* _PROBLEM DETAILS_
Once every line holding "panel" in the listing below has been found, give their number and nothing more.

* _THE RECORDS_

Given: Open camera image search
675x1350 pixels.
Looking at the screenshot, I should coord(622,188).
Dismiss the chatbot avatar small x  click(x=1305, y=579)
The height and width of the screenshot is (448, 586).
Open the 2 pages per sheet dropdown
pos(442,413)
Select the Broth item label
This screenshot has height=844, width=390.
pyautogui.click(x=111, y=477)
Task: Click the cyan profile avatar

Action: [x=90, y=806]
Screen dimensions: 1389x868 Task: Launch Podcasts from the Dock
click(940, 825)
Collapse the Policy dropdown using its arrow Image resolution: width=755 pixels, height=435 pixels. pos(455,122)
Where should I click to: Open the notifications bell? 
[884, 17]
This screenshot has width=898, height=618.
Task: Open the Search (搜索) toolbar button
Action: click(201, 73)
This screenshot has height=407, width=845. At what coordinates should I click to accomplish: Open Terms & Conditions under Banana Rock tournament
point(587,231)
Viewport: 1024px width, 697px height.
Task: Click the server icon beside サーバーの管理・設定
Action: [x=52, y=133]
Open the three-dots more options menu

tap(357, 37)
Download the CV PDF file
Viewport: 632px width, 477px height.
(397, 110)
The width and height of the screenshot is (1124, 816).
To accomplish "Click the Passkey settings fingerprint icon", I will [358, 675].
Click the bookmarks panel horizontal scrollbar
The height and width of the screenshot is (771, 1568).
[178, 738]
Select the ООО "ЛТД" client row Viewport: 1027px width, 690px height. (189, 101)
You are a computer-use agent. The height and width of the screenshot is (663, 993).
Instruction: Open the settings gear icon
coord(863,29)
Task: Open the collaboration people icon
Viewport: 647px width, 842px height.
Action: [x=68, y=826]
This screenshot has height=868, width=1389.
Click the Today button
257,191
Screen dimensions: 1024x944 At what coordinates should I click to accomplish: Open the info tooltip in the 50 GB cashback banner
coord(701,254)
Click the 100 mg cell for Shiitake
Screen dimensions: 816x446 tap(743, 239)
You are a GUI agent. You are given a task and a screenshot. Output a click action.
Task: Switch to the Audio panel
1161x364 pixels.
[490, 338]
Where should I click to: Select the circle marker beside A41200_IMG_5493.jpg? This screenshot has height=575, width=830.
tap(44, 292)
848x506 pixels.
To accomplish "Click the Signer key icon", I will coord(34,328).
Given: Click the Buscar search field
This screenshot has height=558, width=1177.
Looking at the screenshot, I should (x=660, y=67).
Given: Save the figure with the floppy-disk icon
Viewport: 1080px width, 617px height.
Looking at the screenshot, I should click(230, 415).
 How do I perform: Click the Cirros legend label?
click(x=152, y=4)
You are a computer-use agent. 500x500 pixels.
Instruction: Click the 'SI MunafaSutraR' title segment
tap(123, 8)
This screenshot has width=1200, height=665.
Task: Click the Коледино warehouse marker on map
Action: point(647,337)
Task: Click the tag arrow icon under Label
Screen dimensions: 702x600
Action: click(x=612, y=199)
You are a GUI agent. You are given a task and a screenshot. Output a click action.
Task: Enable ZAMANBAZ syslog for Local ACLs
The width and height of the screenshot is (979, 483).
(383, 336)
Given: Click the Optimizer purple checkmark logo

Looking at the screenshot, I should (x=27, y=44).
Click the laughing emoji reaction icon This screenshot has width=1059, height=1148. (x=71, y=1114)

* _ANSWER AREA_
2